Hjemme/Home         Om Dictum/About Dictum         Redaksjon/Editors         For bidragsytere/For contributors            Arkiv/Archive             



 Leder/Letters from the Editor


 Intervju/Interview


 Debatt/Debate


 Artikler/Articles


 Bokanmeldelser/Book reviews


 Kultur/Culture


 Foto/Photo











                                                                                                                                   PDF VERSION 

 

 

 

 

distribution of pain

A short interview with Nils Christie

Professor of Criminology at the University of Oslo

By Gorana Ognjenovic
 


interviewer:  ‘Division of pain’ is your concept used by Zygmunt Bauman as an explanation of events taking place on a global scale, an effort that has been made to ‘criminalise’ certain acts for the purpose of marginalising entire sections of the population associated with the very same acts. In this way, in the USA for example, society is getting rid of a vast number of individuals by placing them behind bars and throwing the key away by giving them ridiculously long sentences. There is a systematic clean up of reality, the way we think it should look like. In other words, all those who do not fit the picture are being put away since we simply experience them as disposable. For Bauman in his masterpiece Modernity and the Holocaust it is precisely the physical distance, which to a high degree determines moral concern.

Even though it seems that this might be a form of a much deeper and much more dangerous political problem, isn’t this also a mentality problem? By a mentality problem I mean that we are not so very well aware of it while it is becoming a part of our general view of things:  We are living in an epoch determined by neo-liberal ideology, which so far has managed to a high degree to divide society into ‘winners’ and ‘losers’ where the two sides live in separated realities, incapable of relating to each others’ existence. Isn’t this also why we are going along with a variety of reforms and reorganisations, ready to avoid having to relate to others, which we are convinced, have nothing to do with us?

 
Christie: You raise a great number of important, provocative and complicated questions. It would demand the format of a book to answer it all, so, I have to be selective. First of all, I think most people, maybe all, have some elements of kindness in them. Children survive by being attractive to people close to them. Most cry at birth, of course they cry, but pleasing sounds and smiles soon follow. Survival depends on that, of being accepted by someone.

The same is the case with social systems. It just is not true that horror would reign if state power did not control social life. An endless row of examples show that human beings are very good at creating peaceful cooperation if allowed to live undisturbed by external interference. Small-scale societies are primarily interested in internal peace, not in civil war.

But as we all know, conflicts occur, – between individuals and between social systems. There exist libraries on how and why. But what is important to keep in mind is that these are conflicts between individuals and systems that once contained elements of kindness and generosity. I have worked in criminology for most of my long adult life. I have met people sentenced for all sorts of unacceptable acts, from killing to cheating. But I have never met a monster. I have never met one where I cannot find some common ground. With patience, the anti-killer appears, the person who is fond of someone, somewhere. The challenge is to come close enough to be able to see.

## Listed records
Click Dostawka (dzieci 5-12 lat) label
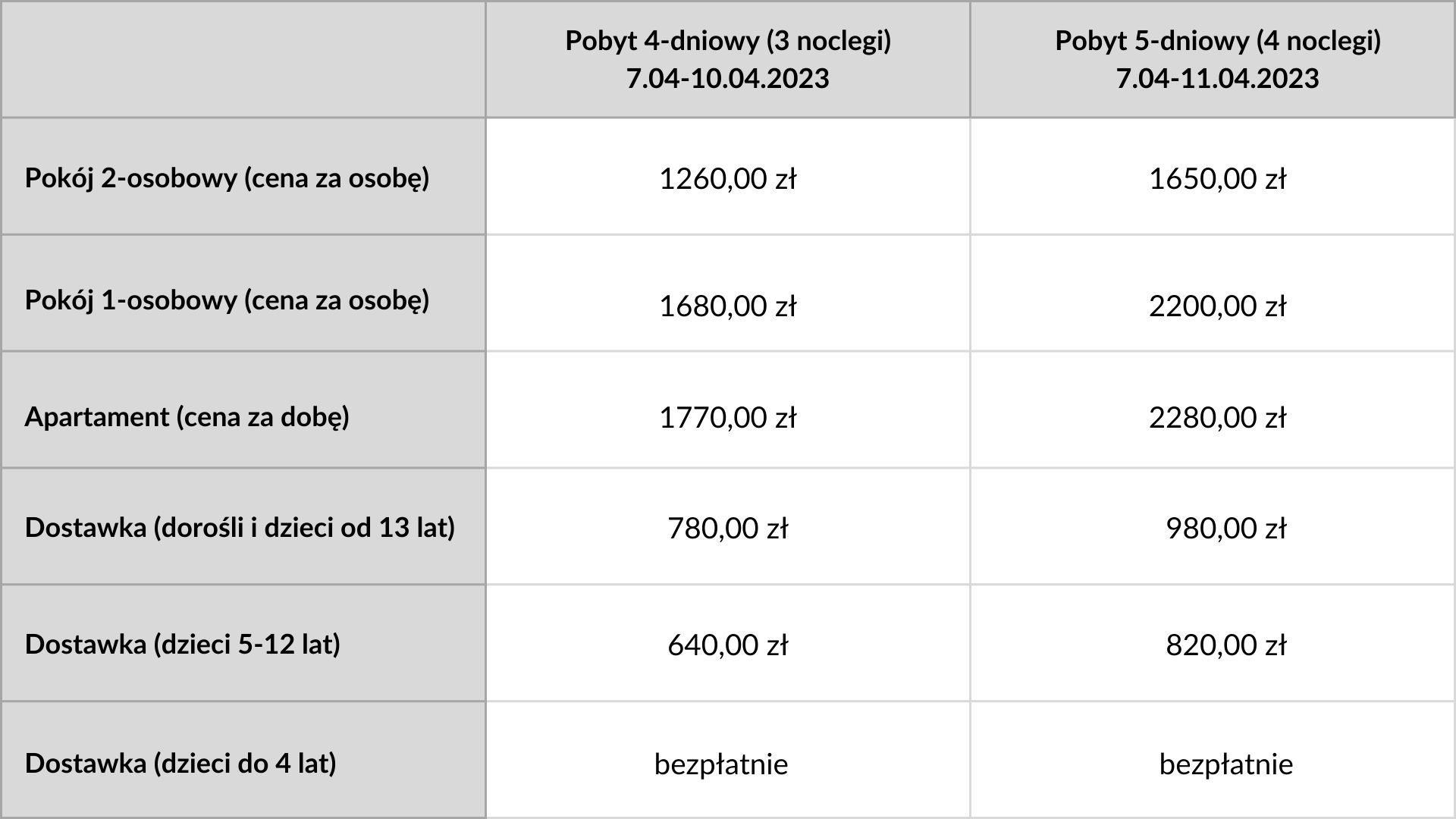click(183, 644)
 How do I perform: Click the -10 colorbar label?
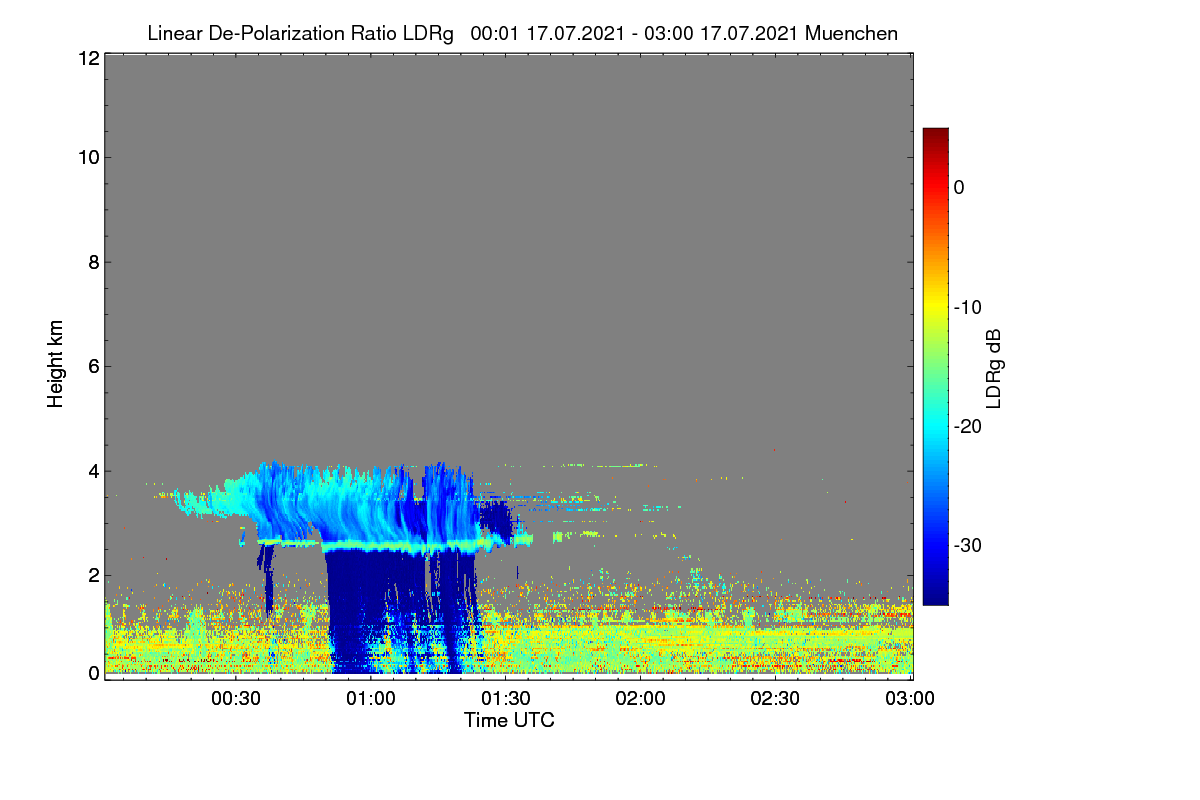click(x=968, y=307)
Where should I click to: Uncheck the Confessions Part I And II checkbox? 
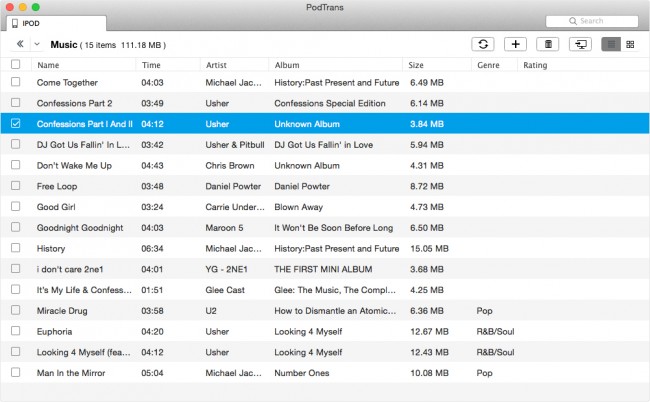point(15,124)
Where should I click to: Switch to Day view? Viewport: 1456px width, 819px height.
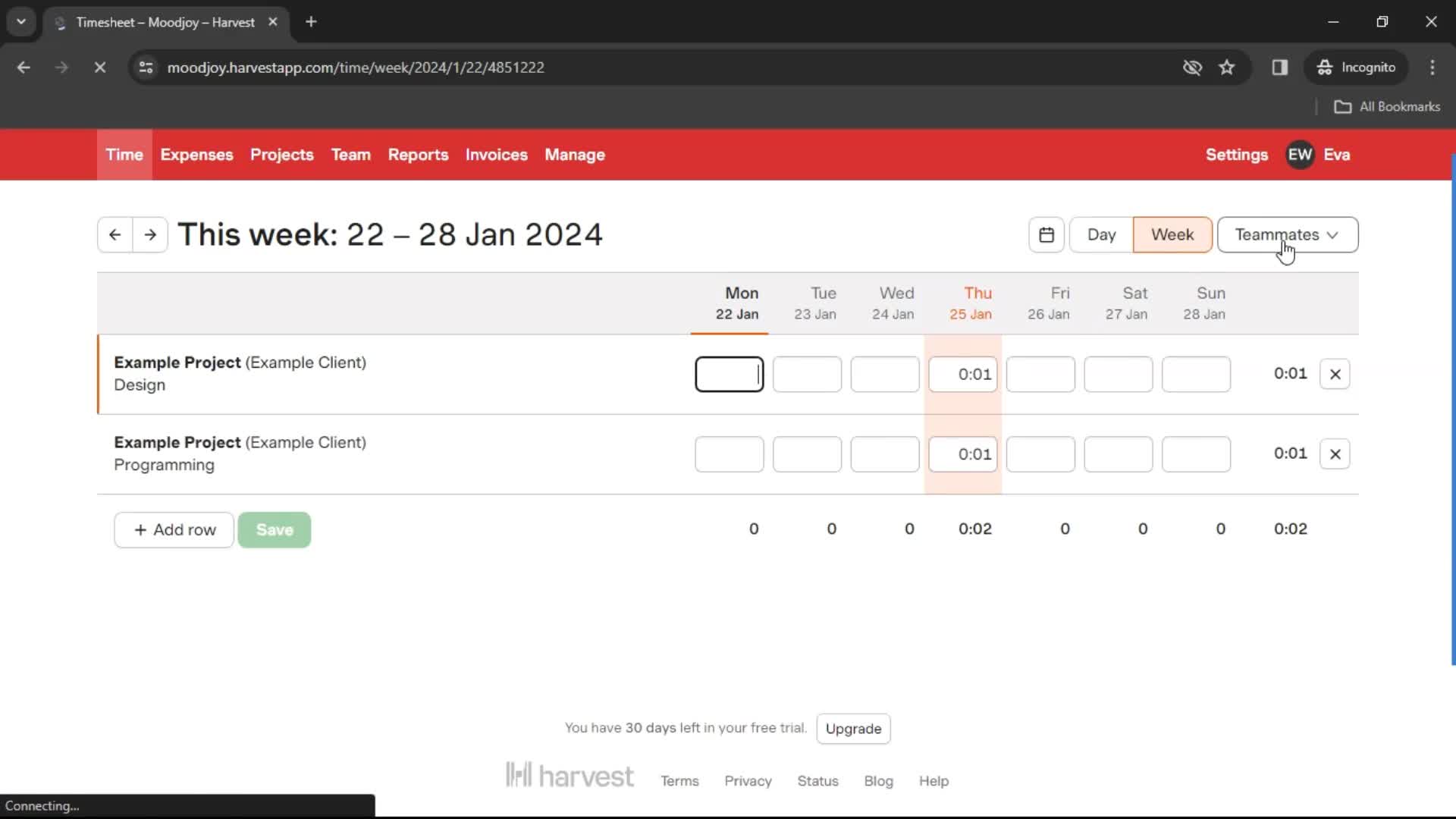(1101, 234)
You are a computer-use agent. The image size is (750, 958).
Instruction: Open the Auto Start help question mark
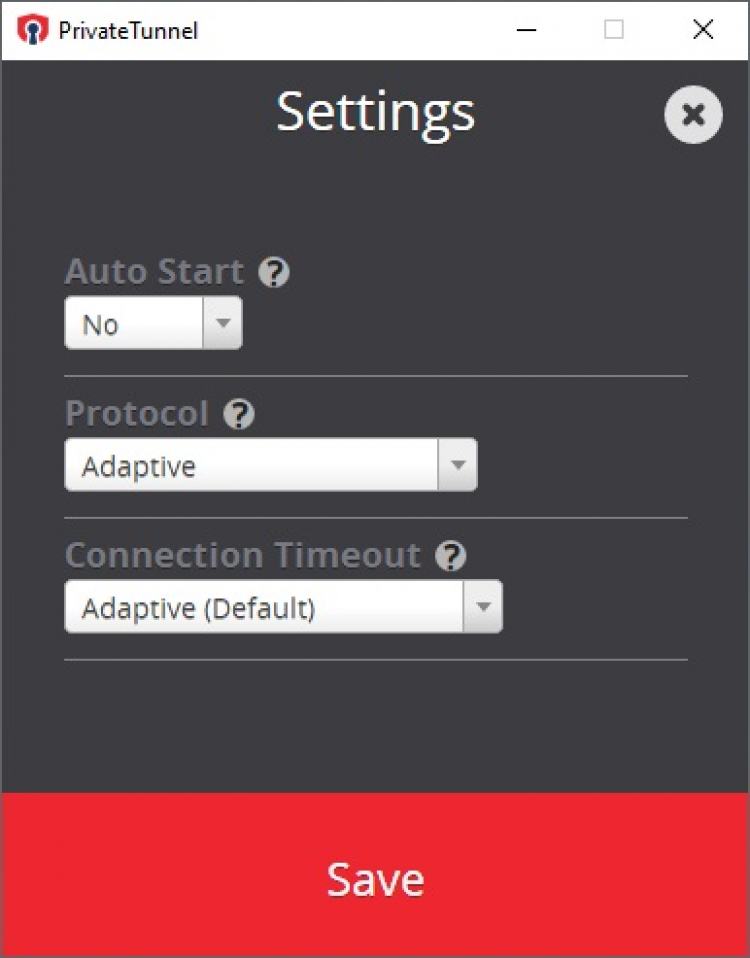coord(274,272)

## Tasks to complete
**a.** Answer these questions using the Nils Christie interview.
(i) Who conducted the interview?
(ii) Which book does the interviewer call Bauman's masterpiece?
(iii) According to Christie, what are small-scale societies primarily interested in?
**b.** Reproduce the passage of the Nils Christie interview starting at "The same is" and ending at "in civil war.".
**c.** For each statement, say whether the Nils Christie interview supports it, answering yes or no and quoting the words that decide it.
(i) Christie reports having met a monster during his work in criminology.
(ii) Christie is a Professor of Criminology at the University of Oslo.
(iii) Christie says most children cry at birth.

## Exercise results
**a.**
(i) Gorana Ognjenovic
(ii) Modernity and the Holocaust
(iii) Internal peace, not civil war

**b.**
The same is the case with social systems. It just is not true that horror would reign if state power did not control social life. An endless row of examples show that human beings are very good at creating peaceful cooperation if allowed to live undisturbed by external interference. Small-scale societies are primarily interested in internal peace, not in civil war.

**c.**
(i) No: "But I have never met a monster."
(ii) Yes: "Professor of Criminology at the University of Oslo"
(iii) Yes: "Most cry at birth, of course they cry"